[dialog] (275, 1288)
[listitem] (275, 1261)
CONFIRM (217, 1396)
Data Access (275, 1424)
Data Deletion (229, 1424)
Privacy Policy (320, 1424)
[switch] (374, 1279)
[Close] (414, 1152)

..........

WHAT THIS TASK INVOLVES
All the entries above need to be reproduced exactly.

WRITTEN SOLUTION
[dialog] (275, 1288)
[listitem] (275, 1261)
CONFIRM (217, 1396)
Data Access (275, 1424)
Data Deletion (229, 1424)
Privacy Policy (320, 1424)
[switch] (374, 1279)
[Close] (414, 1152)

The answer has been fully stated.